Bi woman Yasmine Branden, who works for a Portland utility company, is in a long-term relationship with a lesbian. Branden says bisexuality is "a capacity for attraction-emotional, physical, intellectual-to more than one gender. By identifying as bi, you affirm the complex spectrum of sexuality."

Meg Daly, who identified as a lesbian for six years before embracing her bisexuality, says she doesn't think she'd been bi all along. Daly, who writes regularly for Just Out , says , "sexual orientation has a number of factors to it, including sexual attraction, of course. But it is also a political identity, a social identity and an intellectual framework through which one sees the world." She adds that queers need to allow each other the "flexibility to change, to explore, to discover on our own."

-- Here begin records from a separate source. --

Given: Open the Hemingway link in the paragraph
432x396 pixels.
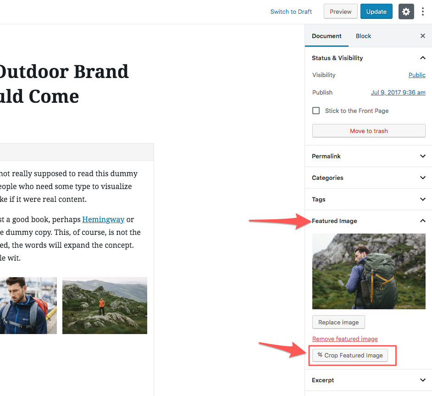Looking at the screenshot, I should click(x=103, y=219).
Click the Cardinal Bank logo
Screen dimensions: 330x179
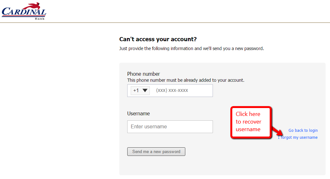point(24,11)
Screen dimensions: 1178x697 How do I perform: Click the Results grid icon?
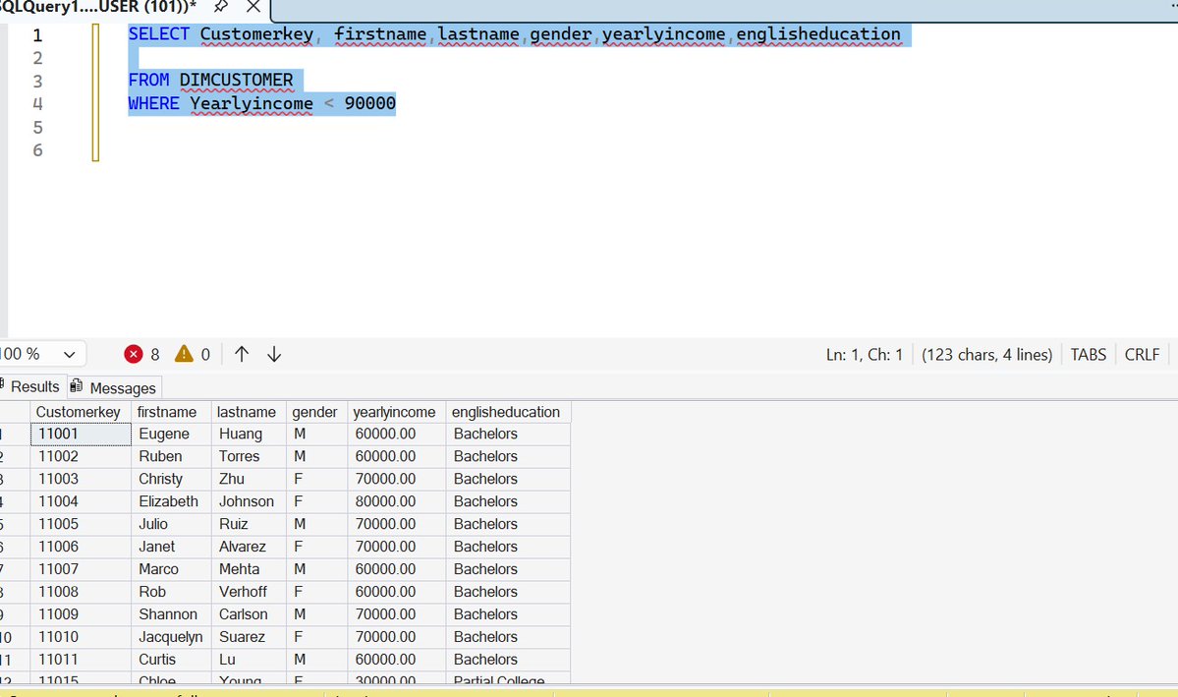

Lesbian Carol Parker, a student at Portland State University, is less concerned with physiology and focuses on her deep-rooted tendencies instead of a sexual structure that molds the human condition. "All I know for sure," says Parker, "is that at age 6, I fell in love with Lindsay Wagner, and was the Bionic Woman for Halloween for three years in a row."

Little queer labels

"No one seriously thinks that people's personalities can be summed up with Type A, Type B.... So why should we seriously believe that people's sexuality can be summed up by gay, straight and bi?" says Williams . "Human personality and sexuality are too complex for labels. Leave the labels for the psychiatrists who use them to make generalizations, but who know better than to believe they are real, closed systems."

Daly agrees that it's dangerous to categorize people. "The queer community runs the risk of cleaving too strongly to the categories that have been imposed on us-we don't need to divide ourselves against ourselves."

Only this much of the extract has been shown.